Generally, design patterns utilize one type of entity (the class from object oriented programming) and illustrate the relationship between the classes within a solution.
Architecture patterns utilize a variety of component types, each typically composed of successively smaller modules. Each component has a responsibility within the architecture. For example, consider the diagram in Figure 2 of the Micro-kernel architecture pattern:
Micro-kernel is a simple architecture with just two component types, core and plug-in. Other architecture patterns have many more moving parts; consider the space-based architecture pattern shown in Figure 3.
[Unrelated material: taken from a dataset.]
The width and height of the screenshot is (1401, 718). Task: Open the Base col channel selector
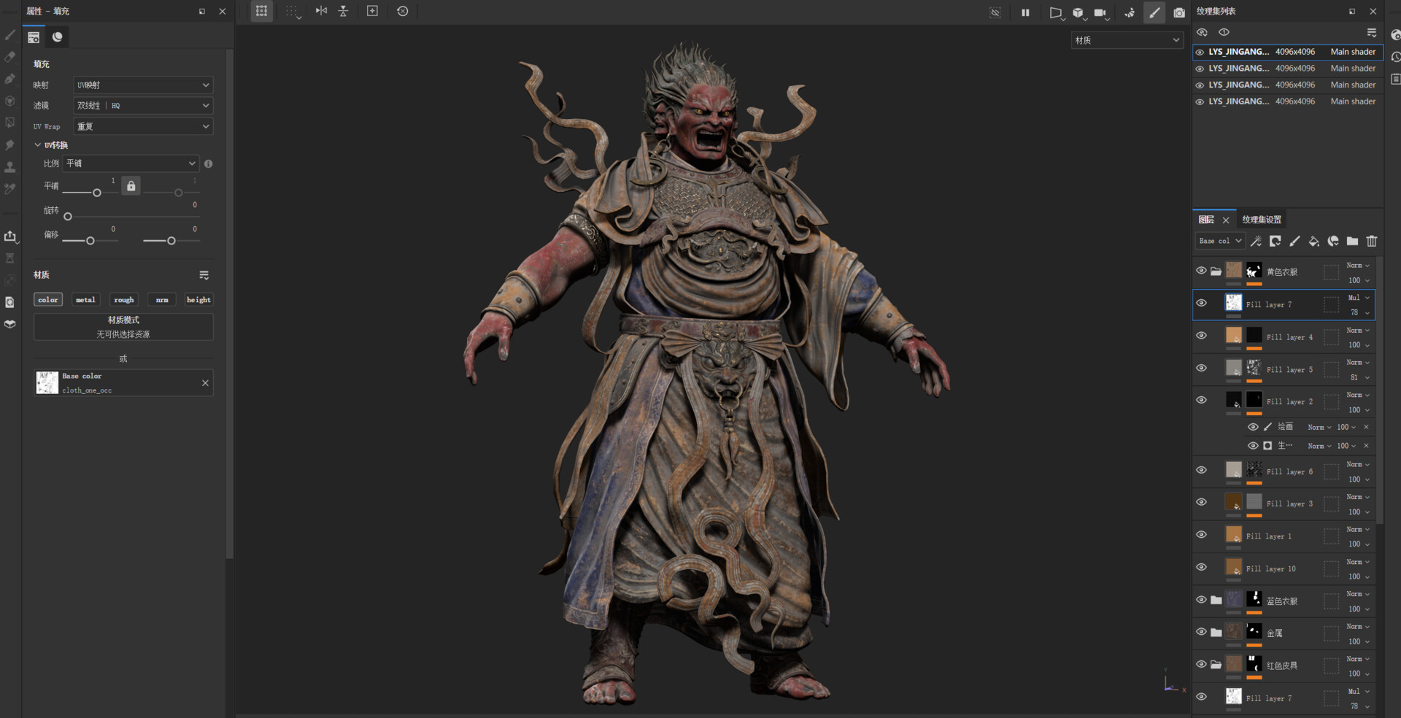tap(1219, 241)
The space-based architecture pattern includes 5 distinct components types:
|processing unit||where work is performed|
|messaging grid||manages input request and session|
|data grid||manages data replication between processing units|
|processing grid||manages distributed request processing|
|deployment manager||manages dynamic processing unit deployment|
Table 1: Components types in a space-based architecture.
Space-based architectures may have hundreds or thousands of processing units (indicated by the ellipsis in the diagram) and one each of the other component types. Each component has distinct responsibilities, making it important to delineate each separately.
Variants and hybrids
Another common occurrence in architecture patterns are variants and hybrids. The open layer shown in Figure 1 is a good example of a traditional layered architecture variant. Similarly, event driven architectures typically have two common variants, the mediator and broker patterns.
A good example of a hybrid architecture is the service-based architecture, a hybrid of the highly partitioned Service Oriented Architecture pattern and the bounded context of the micro-service pattern, as shown in Figure 4.
It is also common to embed architectural styles within others. For example, in the service-based architecture in Figure 4, one of the services could be implemented using a micro-kernel architecture while another might use a layered approach.
Hybrids and variants are as common in architecture patterns as they are rare in design patterns. Because architecture represents practical building blocks, pragmatic variations abound.
Scaffolding versus design
Ultimately, the differences between design and architecture patterns reflect their different uses. Architecture represents scaffolding, the frameworks that everything else sits upon. Design patterns represent a way to structure classes to solve common problems. While both are designed to add clarity and understanding, they operate at different levels of abstraction.
Architects must have both kinds of patterns at their disposal: design patterns to build the best internal structure, and architectural patterns to help define and maintain the underlying scaffolding of the application.